Prompt >> Pictures are to be left out. Copy exactly, and only, the lines from the start of the entries below to the line with "This screenshot has height=642, width=841.", both included.
++++++++
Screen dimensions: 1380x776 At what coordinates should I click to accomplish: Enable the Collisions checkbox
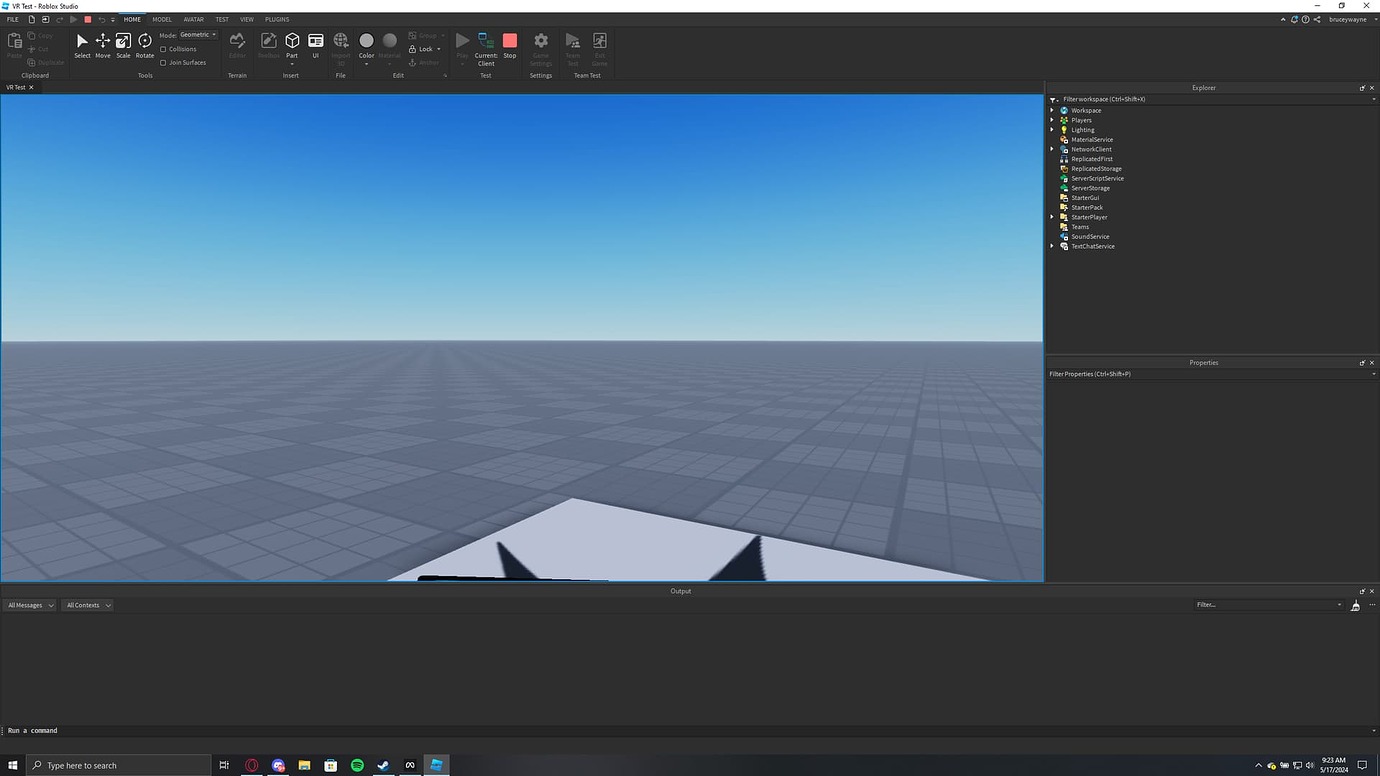click(x=165, y=48)
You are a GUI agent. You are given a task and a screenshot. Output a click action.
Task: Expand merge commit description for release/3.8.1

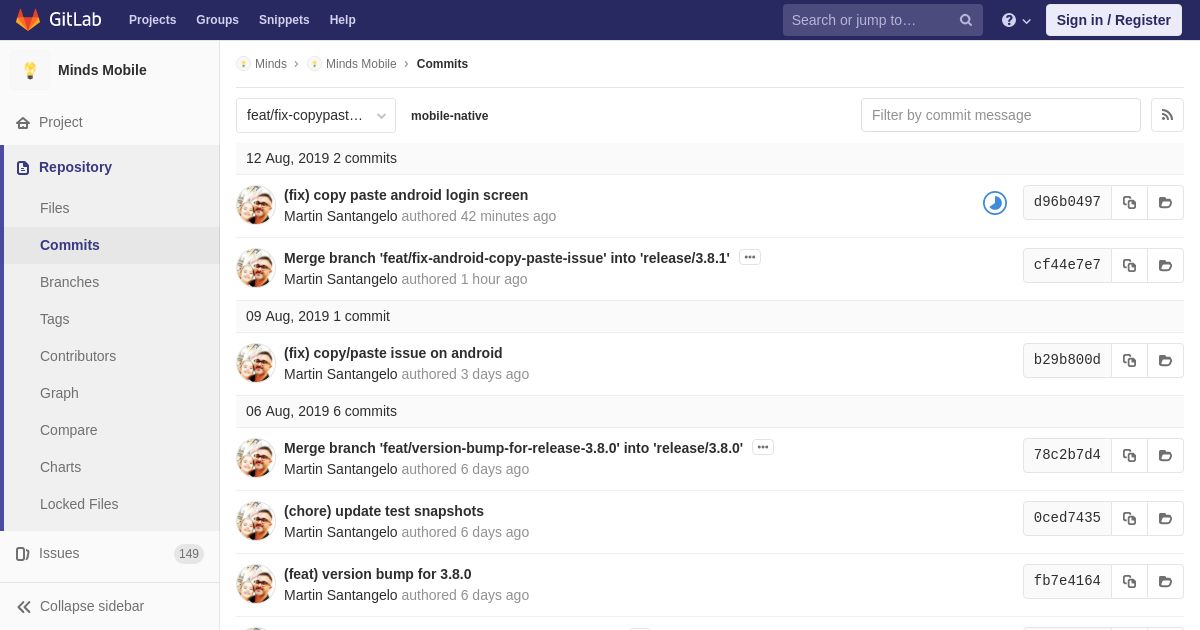point(749,257)
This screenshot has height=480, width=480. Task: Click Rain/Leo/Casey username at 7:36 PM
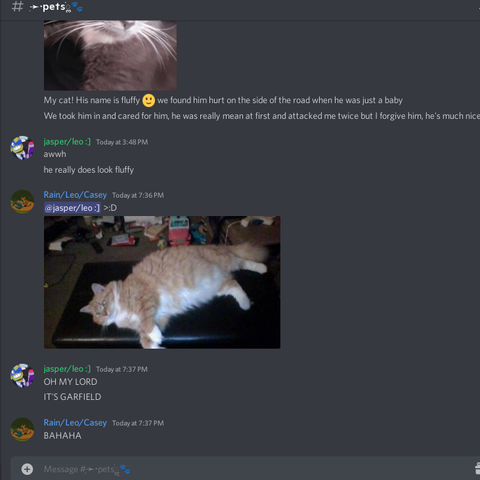click(x=75, y=195)
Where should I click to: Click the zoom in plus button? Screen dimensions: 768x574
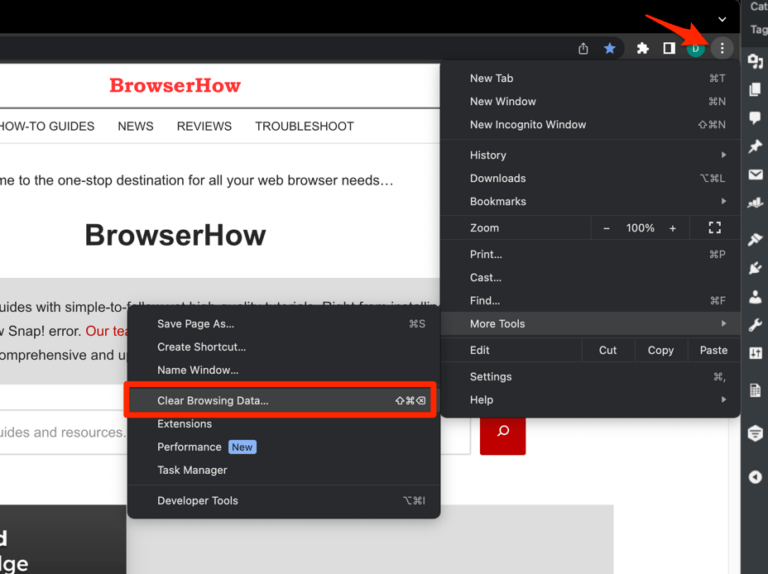[x=672, y=228]
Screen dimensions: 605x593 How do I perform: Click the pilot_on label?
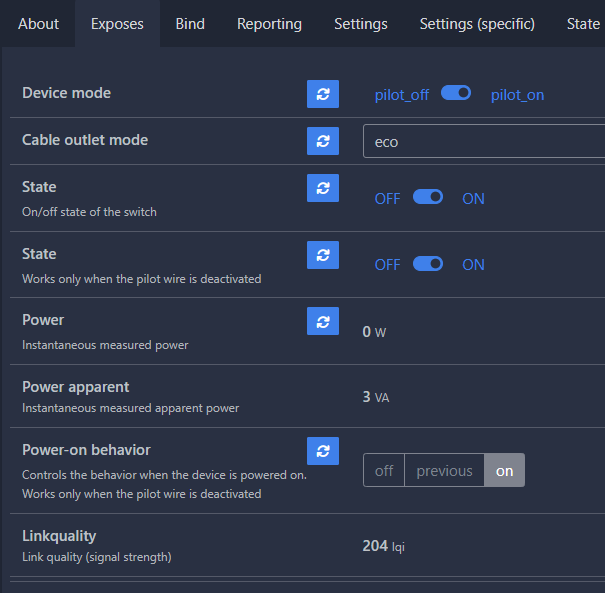[x=517, y=95]

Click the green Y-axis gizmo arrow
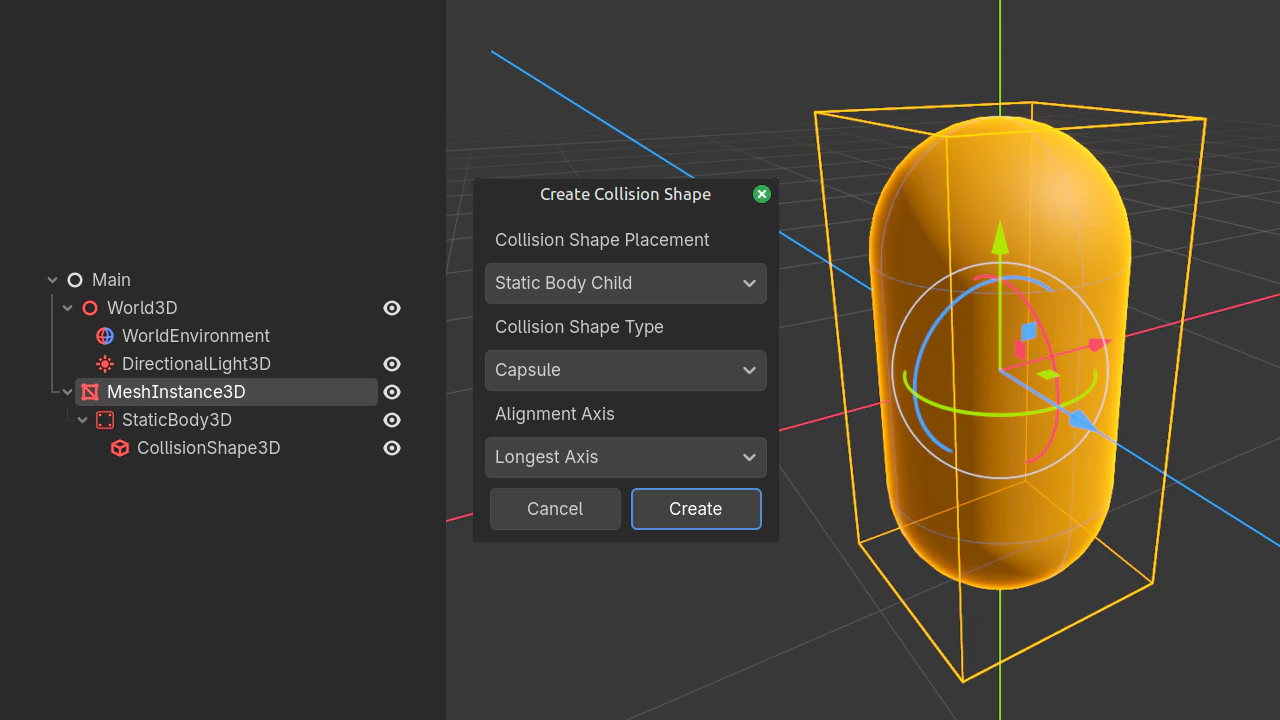coord(999,238)
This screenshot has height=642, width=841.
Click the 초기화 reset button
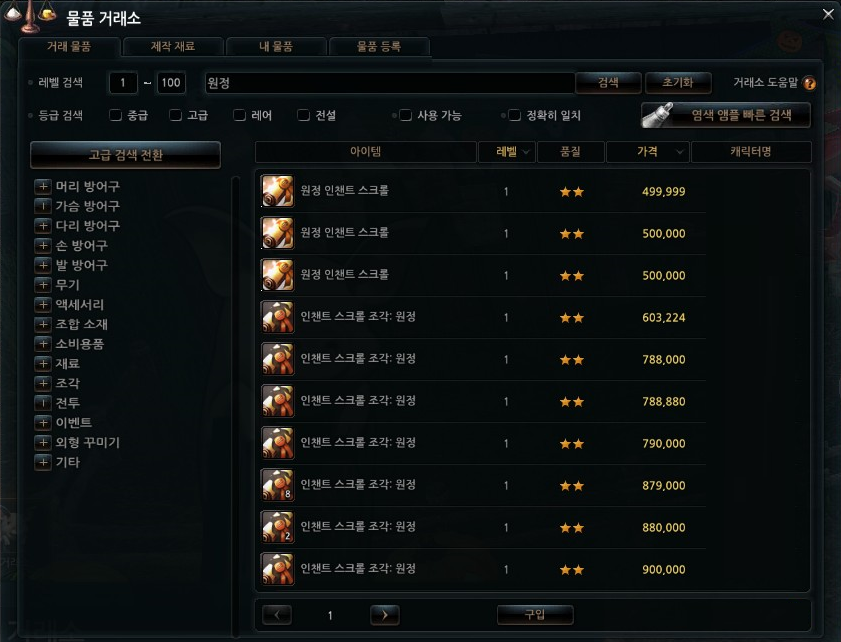click(678, 83)
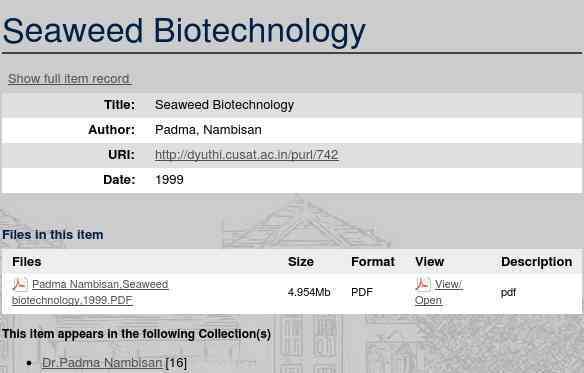Click the PDF icon next to View/Open
The width and height of the screenshot is (584, 373).
click(423, 284)
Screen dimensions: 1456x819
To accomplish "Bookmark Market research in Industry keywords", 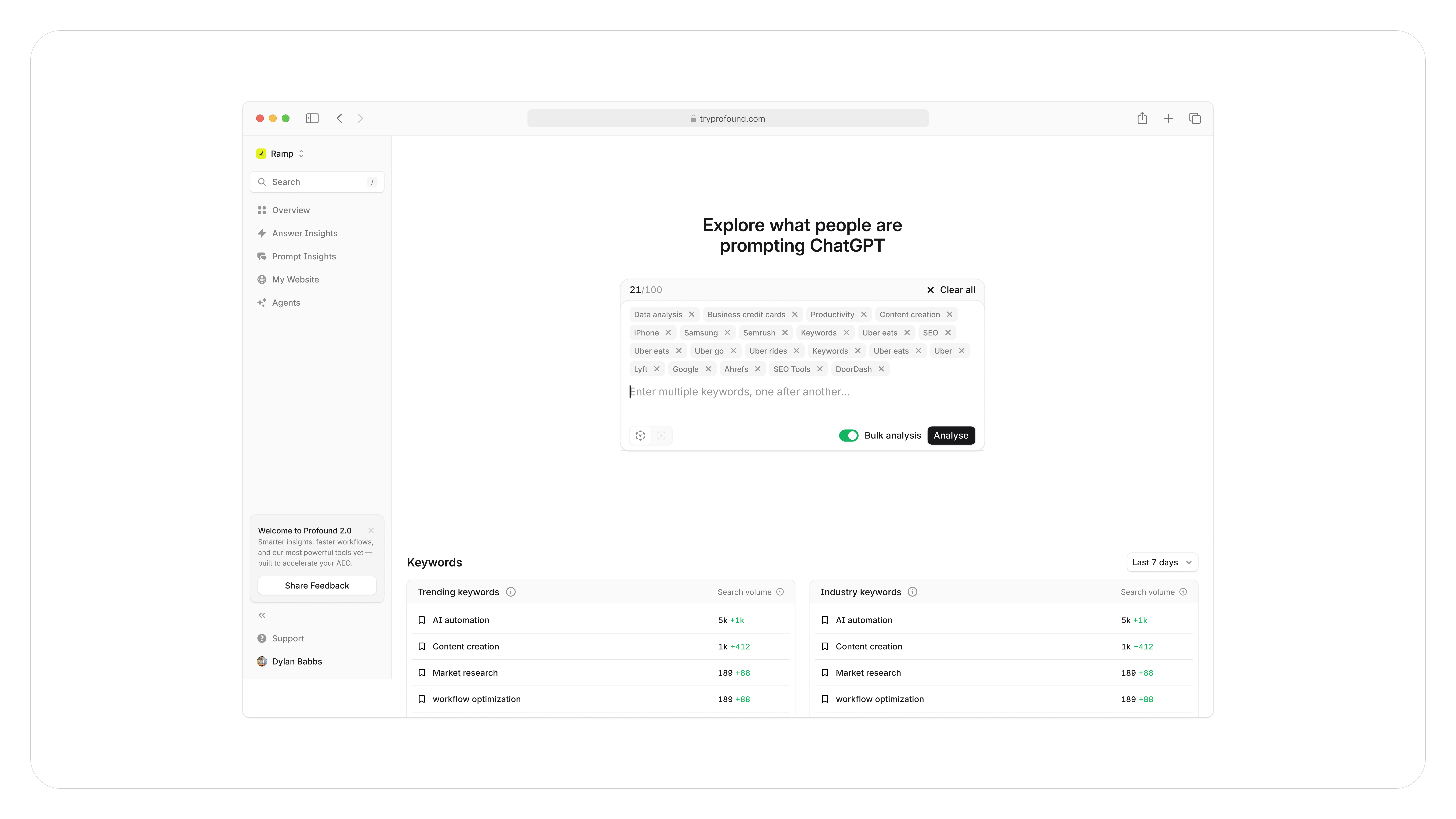I will (x=825, y=673).
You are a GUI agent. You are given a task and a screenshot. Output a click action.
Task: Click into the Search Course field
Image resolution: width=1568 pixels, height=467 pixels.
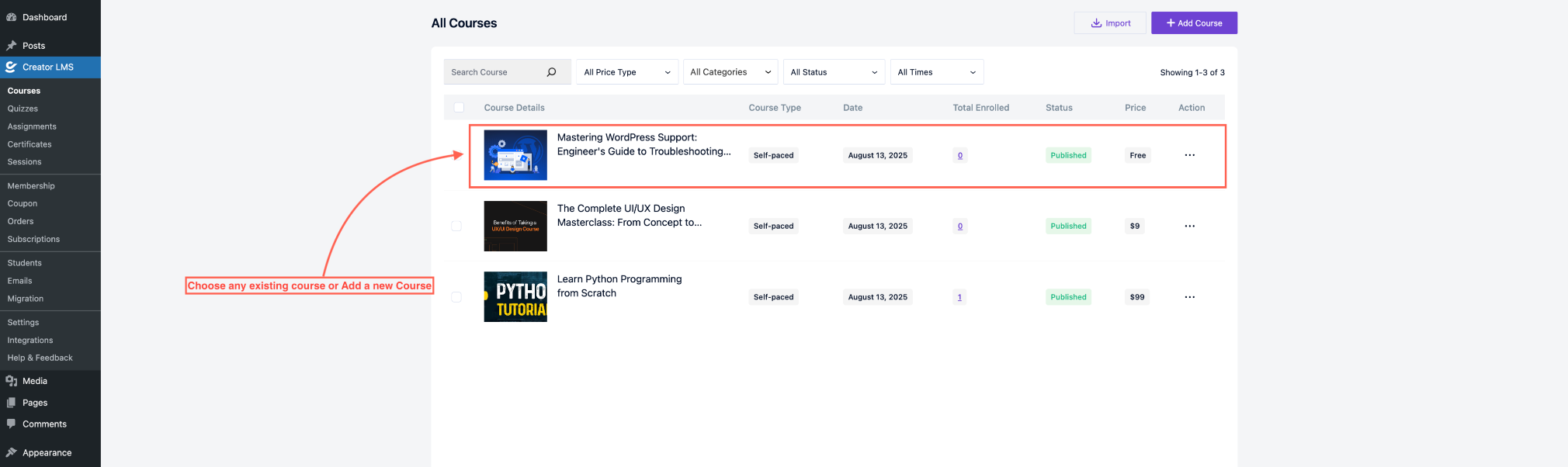[x=494, y=72]
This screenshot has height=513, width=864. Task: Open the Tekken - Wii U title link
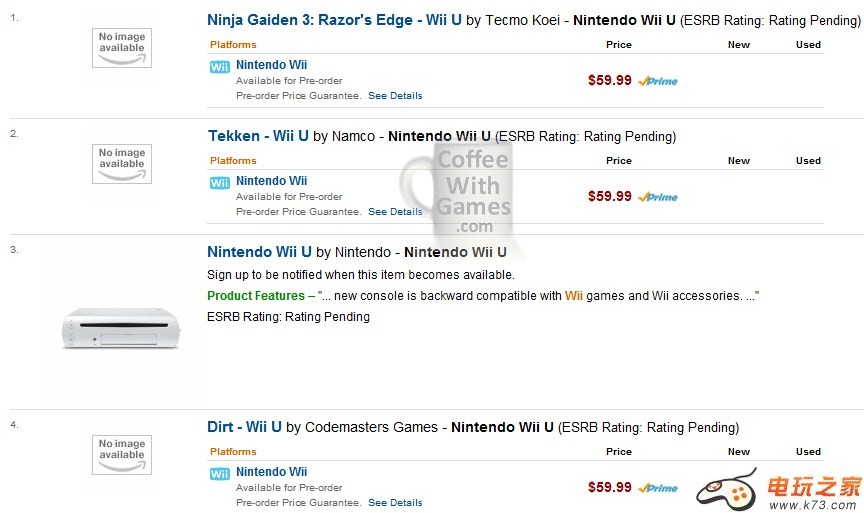coord(258,136)
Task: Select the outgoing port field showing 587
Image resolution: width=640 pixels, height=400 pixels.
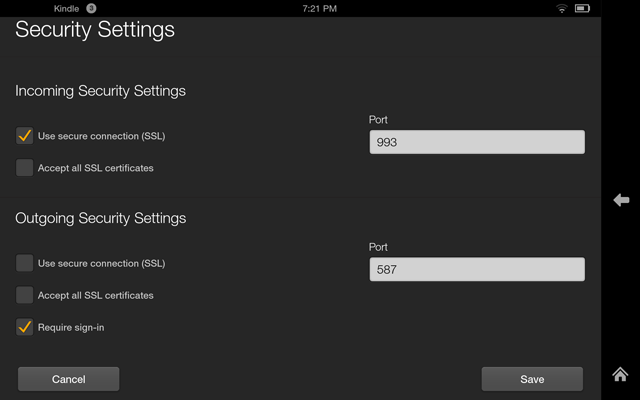Action: [x=476, y=269]
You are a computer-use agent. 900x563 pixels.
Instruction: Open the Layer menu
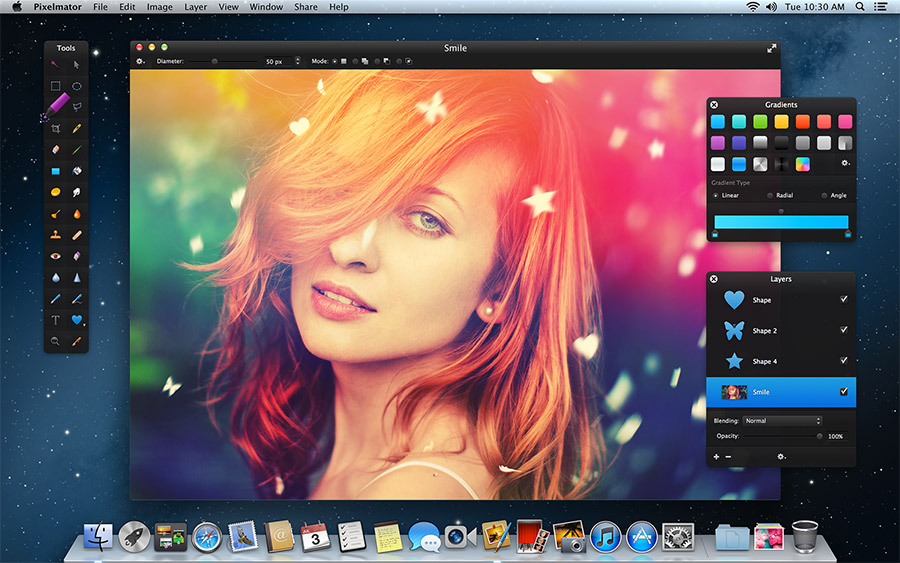(x=196, y=7)

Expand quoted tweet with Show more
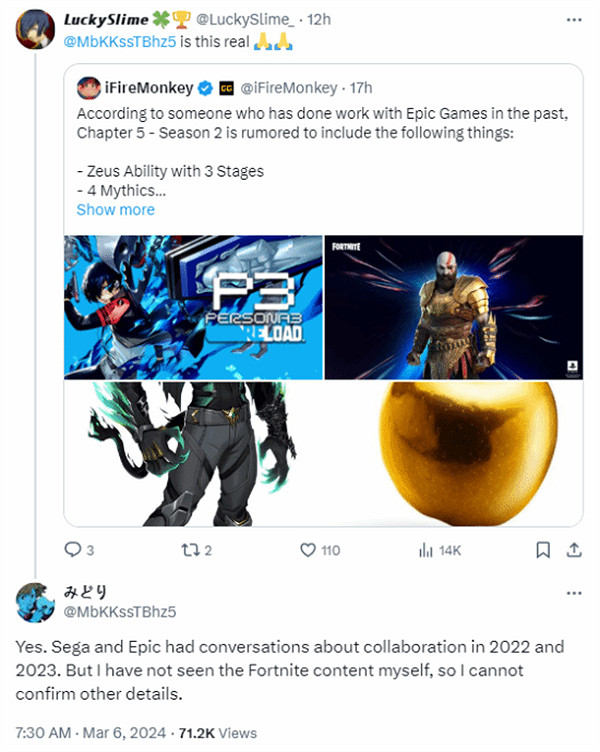(x=115, y=209)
++++++++
Answer to the problem >>
Screen dimensions: 1380x776 At what coordinates should I click to accomplish: Enable the Collisions checkbox
click(x=165, y=48)
You are a GUI agent. You are given a task and a screenshot. Output a click action.
Task: Expand merge commit description for release/3.8.1

point(749,257)
This screenshot has height=480, width=480. Task: Click Rain/Leo/Casey username at 7:36 PM
click(x=75, y=195)
Where should I click to: Click the zoom in plus button? Screen dimensions: 768x574
[x=672, y=228]
Screen dimensions: 605x593 How do I perform: Click the pilot_on label?
[x=517, y=95]

Click the green Y-axis gizmo arrow
coord(999,238)
This screenshot has height=642, width=841.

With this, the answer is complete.